The Queen's Fools

With her Court boiling over with ambition, status-mongering and plots a-plenty, to whom could the Virgin Queen turn for simple honest truth? The answer might surprise you: Her Majesty's Fools. Thomas Fuller's HISTORY OF THE WORTHIES OF ENGLAND notes that Elizabeth's famous fool Dick Tarlton "told the Queen more of her faults than most of her Chaplains." From her father, good King Henry VIII, who kept the legendary Fool Will Somer, Elizabeth learned the wisdom of fool-keeping, relying on her Fools for blunt opinions, entertainments, and reminders of the real world beyond Court glamour. Elizabeth kept many Fools, and her reign is justly famous for the Fools of her Court.

Some of Elizabeth's Fools were "naturals," having a mental or physical disability. One of Elizabeth's most famous Fools, Thomasina (also known as "Thomasina de Paris" or "Mrs. Thomasen"), was a dwarf; Jane the Fool (also called "Jeannne le Fol" or "Jane Hir Fole") may have been developmentally disabled or mentally slow due to illness; and Monarcho (alternately "Monarko"), mentioned by Shakespeare, may have been delusional, thinking himself King of the World. Society considered the differently-abled to be touched by God for a higher, unknowable purpose. The Queen cherished her naturals, and she kept them for amusement and companionship, and also for what inadvertent wisdom could come of their outbursts.

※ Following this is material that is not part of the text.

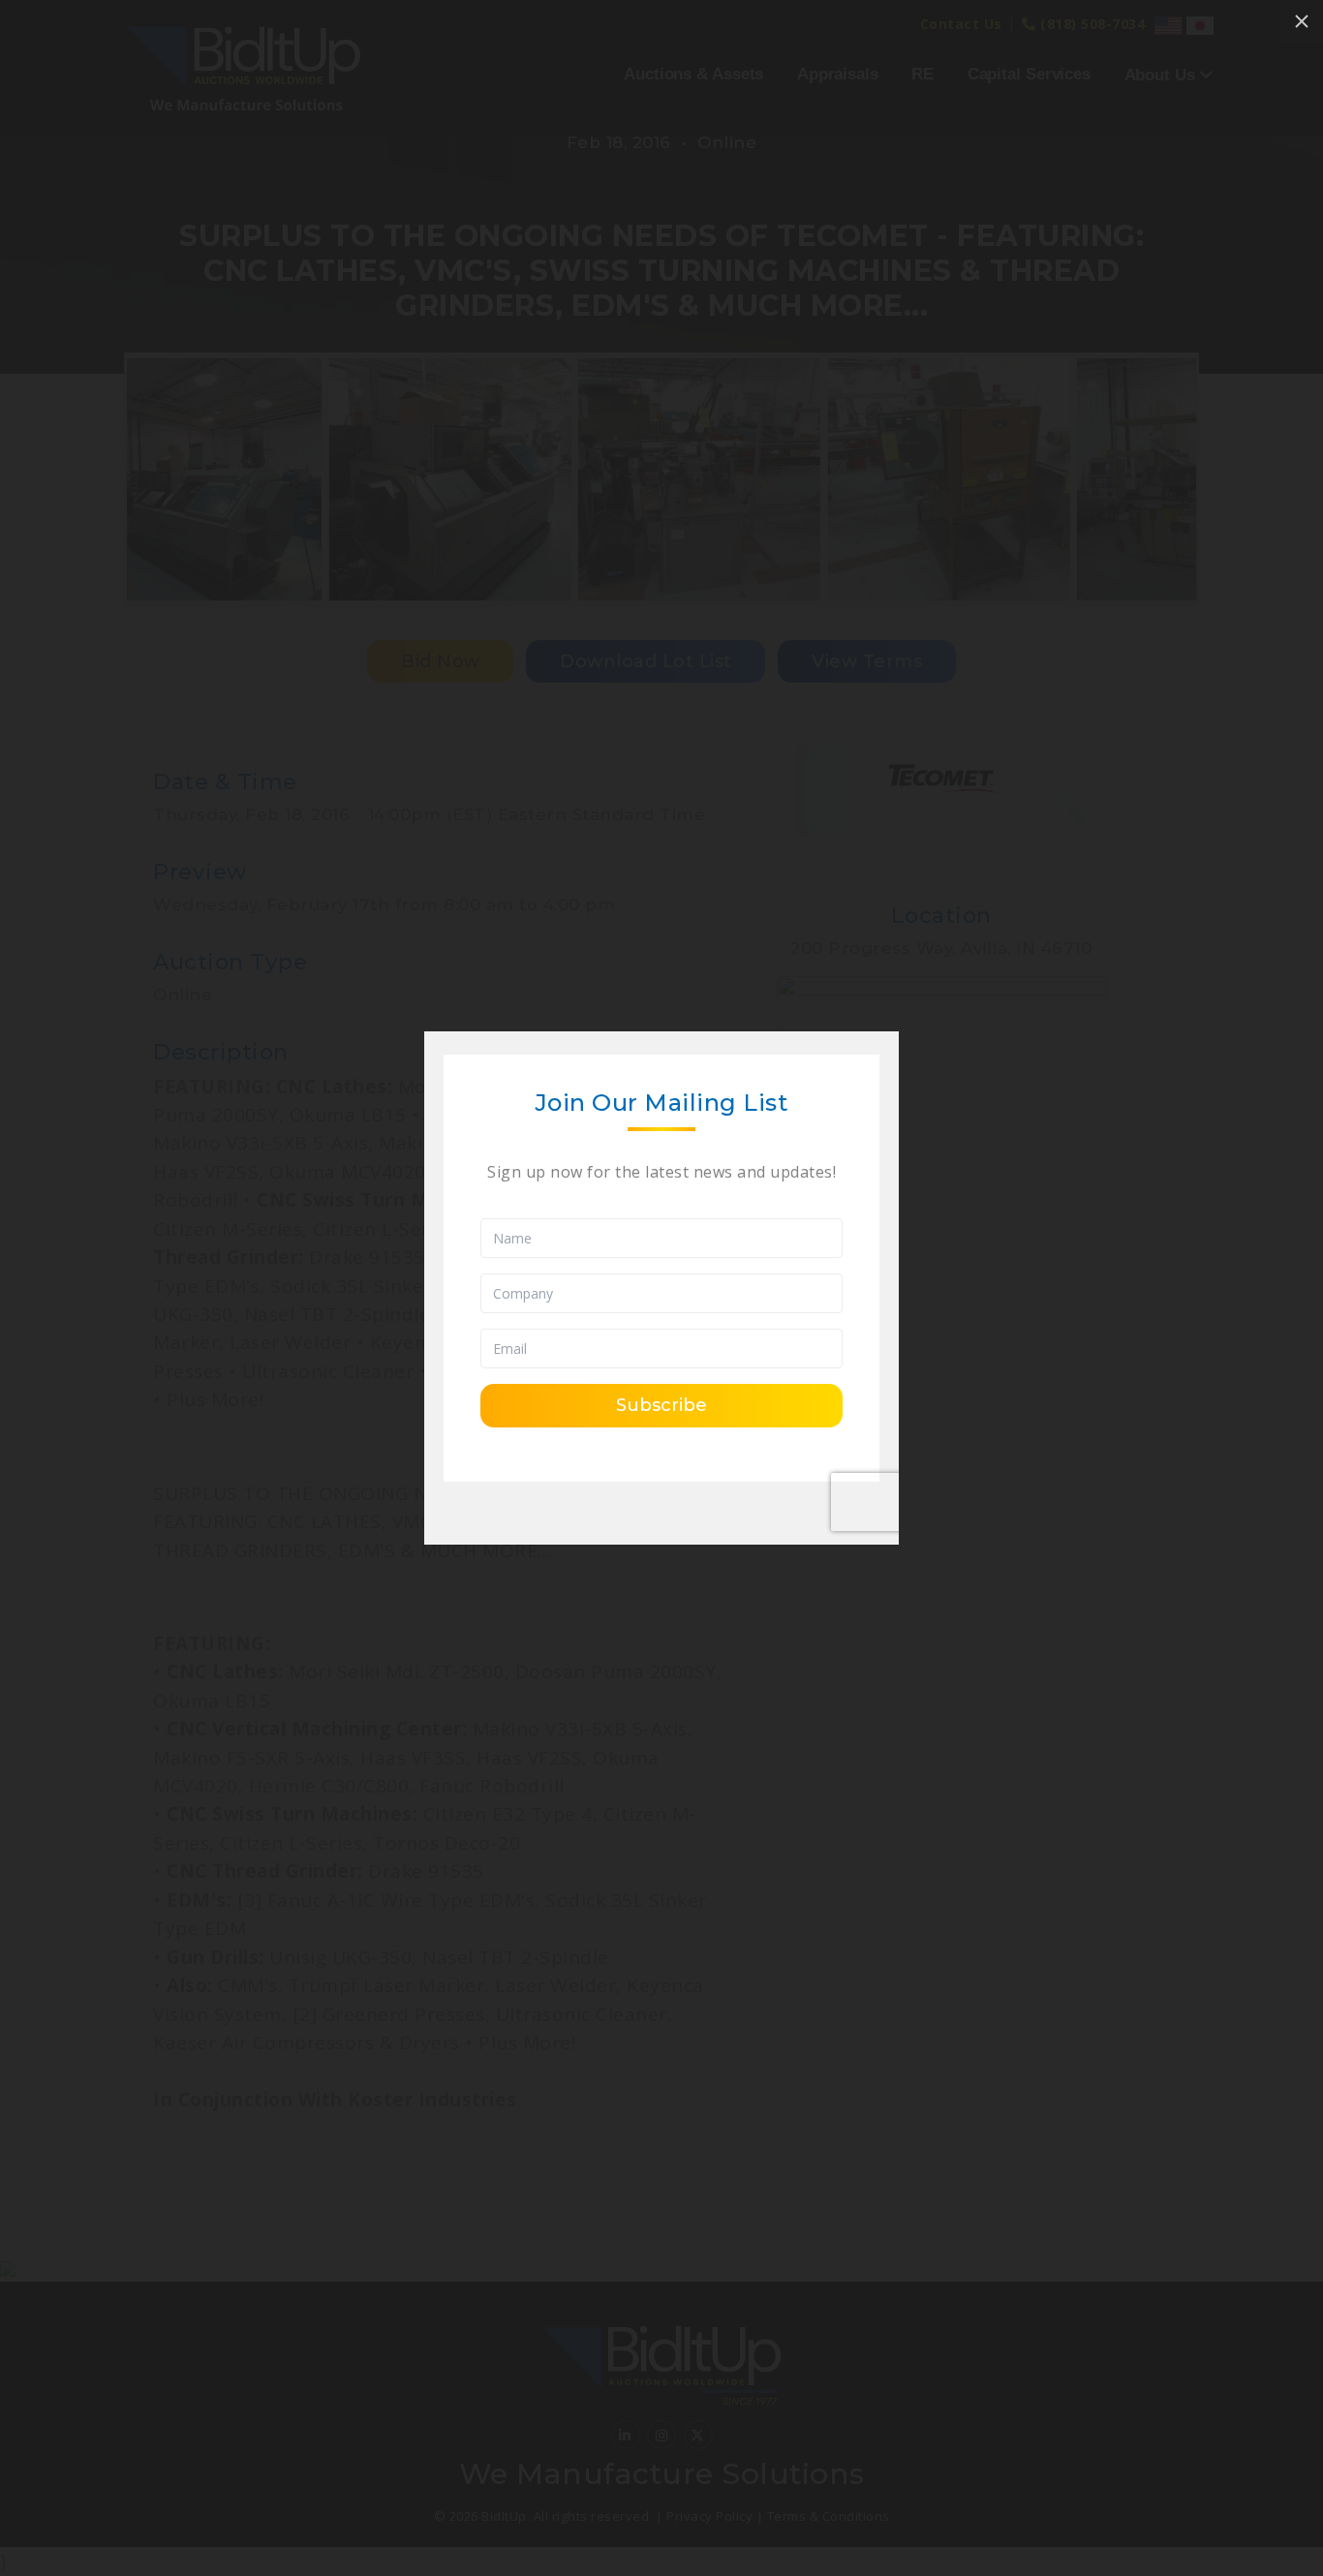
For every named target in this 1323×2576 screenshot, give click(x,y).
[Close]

Other Fools of Elizabeth's Court were "artificials," skilled and trained entertainers. One was Tarlton, of whom Fuller writes, "Our Tarlton was the master of his Faculty. When Queen Elizabeth was serious...and out of good humour, he could un-dumpish her at his pleasure...and cured her melancholy better than all of her Physicians." John Pace, William Shenton, Lucretia the Tumbler (onetime partner of and minder to Jane the Fool), Robert Grene, Chester and Clod were the most famous of Elizabeth's artificial fools, entertaining her with songs, stories, tumbling, juggling and impressions. As fools had license to tell truth, the artificials would often mock the excesses and ambitions of Elizabeth's most devious courtiers, earning the nobles' ire and the Queen's appreciation.
*The viewpoints presented here are those of the 16th century.